┌─ Data to use

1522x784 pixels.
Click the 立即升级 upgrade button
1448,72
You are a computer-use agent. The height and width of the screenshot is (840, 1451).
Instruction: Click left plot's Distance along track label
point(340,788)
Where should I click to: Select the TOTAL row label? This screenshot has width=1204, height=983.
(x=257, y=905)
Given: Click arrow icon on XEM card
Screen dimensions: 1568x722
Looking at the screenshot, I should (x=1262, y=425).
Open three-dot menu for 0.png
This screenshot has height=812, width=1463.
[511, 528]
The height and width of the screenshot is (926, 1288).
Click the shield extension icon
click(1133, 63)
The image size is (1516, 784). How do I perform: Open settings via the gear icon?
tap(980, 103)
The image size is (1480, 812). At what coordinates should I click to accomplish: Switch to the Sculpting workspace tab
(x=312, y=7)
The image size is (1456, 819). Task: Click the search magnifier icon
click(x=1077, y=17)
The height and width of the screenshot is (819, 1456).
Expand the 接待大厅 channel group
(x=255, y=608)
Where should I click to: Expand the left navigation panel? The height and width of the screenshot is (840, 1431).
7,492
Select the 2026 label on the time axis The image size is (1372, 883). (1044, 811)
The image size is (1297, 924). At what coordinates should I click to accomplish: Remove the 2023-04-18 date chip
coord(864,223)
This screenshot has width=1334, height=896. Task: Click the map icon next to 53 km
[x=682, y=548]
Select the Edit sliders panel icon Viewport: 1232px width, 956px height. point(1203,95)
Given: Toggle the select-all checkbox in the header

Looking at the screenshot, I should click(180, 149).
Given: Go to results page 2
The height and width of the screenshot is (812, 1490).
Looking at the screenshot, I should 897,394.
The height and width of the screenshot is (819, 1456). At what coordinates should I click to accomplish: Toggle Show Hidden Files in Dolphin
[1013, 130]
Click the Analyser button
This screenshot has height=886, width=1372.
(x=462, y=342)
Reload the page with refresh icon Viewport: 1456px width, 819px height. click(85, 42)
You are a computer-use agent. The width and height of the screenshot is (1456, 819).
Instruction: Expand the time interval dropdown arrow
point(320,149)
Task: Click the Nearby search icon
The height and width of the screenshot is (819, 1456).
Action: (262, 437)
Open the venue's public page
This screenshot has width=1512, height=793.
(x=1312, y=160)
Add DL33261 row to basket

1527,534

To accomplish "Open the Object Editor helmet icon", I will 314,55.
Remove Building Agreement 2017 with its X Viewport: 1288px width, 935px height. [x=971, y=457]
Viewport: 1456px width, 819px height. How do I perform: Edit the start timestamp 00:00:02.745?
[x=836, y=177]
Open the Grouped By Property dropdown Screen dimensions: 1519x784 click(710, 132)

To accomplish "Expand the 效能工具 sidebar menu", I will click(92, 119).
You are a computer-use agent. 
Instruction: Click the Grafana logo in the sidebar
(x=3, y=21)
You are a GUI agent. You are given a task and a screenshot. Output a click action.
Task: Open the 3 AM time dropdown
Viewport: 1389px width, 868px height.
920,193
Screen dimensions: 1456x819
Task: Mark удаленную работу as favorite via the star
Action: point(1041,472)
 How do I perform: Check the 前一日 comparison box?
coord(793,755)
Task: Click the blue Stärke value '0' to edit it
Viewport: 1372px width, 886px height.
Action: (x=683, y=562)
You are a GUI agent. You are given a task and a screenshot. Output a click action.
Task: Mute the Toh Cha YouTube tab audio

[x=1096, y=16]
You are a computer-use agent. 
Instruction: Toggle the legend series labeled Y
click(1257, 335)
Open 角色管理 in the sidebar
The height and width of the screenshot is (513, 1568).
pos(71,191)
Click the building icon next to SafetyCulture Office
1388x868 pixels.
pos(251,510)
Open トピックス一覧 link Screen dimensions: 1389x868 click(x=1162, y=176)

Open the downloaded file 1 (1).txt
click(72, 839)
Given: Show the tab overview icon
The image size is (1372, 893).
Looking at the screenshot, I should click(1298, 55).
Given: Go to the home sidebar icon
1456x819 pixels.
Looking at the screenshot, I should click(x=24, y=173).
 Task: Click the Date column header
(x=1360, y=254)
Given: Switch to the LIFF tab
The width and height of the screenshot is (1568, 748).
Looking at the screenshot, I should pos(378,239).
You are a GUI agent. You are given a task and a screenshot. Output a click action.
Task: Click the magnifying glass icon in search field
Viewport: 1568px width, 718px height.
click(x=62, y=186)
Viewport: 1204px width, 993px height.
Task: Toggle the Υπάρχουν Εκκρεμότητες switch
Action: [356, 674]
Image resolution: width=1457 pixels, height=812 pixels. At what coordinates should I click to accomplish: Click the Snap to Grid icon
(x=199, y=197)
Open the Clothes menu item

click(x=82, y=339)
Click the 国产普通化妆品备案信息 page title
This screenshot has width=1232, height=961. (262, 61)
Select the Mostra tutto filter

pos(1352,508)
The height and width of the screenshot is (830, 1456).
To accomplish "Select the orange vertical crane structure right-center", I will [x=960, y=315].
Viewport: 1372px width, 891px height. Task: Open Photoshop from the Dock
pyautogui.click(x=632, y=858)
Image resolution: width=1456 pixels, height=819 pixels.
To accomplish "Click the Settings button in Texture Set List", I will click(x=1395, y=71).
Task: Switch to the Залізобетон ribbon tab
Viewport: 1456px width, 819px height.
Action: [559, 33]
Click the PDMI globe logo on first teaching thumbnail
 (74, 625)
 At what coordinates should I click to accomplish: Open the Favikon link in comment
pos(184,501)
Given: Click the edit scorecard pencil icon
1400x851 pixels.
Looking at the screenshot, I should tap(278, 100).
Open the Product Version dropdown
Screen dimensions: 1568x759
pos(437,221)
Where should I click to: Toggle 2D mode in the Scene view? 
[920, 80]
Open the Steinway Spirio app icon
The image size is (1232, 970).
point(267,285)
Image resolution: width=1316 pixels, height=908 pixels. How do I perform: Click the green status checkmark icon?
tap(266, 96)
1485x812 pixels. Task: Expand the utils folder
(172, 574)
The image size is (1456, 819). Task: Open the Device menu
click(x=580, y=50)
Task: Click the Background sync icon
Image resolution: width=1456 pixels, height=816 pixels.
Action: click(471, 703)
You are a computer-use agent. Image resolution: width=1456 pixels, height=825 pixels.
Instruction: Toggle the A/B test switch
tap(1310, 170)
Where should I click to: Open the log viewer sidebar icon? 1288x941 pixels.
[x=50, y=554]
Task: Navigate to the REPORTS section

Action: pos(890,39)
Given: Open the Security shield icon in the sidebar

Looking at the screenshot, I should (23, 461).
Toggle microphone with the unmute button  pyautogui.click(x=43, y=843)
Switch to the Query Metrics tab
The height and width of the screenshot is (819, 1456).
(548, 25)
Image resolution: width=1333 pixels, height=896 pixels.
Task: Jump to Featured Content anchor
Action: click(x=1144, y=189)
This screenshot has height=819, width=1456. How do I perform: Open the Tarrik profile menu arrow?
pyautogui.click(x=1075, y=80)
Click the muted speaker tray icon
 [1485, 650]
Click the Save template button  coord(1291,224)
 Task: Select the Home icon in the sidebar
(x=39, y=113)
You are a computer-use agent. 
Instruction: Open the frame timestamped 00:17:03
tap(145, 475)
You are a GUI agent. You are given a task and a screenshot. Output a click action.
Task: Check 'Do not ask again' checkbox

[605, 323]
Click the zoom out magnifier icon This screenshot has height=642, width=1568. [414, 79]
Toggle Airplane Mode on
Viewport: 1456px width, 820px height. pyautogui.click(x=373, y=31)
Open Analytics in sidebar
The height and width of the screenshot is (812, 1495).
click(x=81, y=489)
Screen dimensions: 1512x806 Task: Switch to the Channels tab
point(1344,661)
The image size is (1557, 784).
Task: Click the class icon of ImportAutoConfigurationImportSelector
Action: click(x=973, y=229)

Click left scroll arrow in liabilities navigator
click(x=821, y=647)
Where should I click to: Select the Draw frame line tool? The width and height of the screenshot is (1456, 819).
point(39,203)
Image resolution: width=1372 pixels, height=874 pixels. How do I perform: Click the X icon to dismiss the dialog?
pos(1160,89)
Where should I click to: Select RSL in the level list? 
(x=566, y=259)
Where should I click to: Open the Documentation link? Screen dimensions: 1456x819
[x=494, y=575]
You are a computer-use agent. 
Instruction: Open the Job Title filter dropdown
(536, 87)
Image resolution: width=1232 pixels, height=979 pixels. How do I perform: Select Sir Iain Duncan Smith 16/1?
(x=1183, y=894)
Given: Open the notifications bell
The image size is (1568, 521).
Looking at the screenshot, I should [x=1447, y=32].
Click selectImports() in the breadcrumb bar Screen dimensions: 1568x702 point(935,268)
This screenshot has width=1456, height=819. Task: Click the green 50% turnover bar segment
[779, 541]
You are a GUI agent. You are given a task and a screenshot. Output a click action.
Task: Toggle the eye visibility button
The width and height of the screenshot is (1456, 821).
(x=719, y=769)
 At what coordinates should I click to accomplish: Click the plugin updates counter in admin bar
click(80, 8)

└─

→ Task statement: Lines from the top of the entries through the line with "Given: Click arrow icon on XEM card" are to be transcribed exactly, and nothing more.

→ Written solution:
1522x784 pixels.
Click the 立即升级 upgrade button
1448,72
You are a computer-use agent. The height and width of the screenshot is (840, 1451).
Instruction: Click left plot's Distance along track label
point(340,788)
Where should I click to: Select the TOTAL row label? This screenshot has width=1204, height=983.
(x=257, y=905)
Given: Click arrow icon on XEM card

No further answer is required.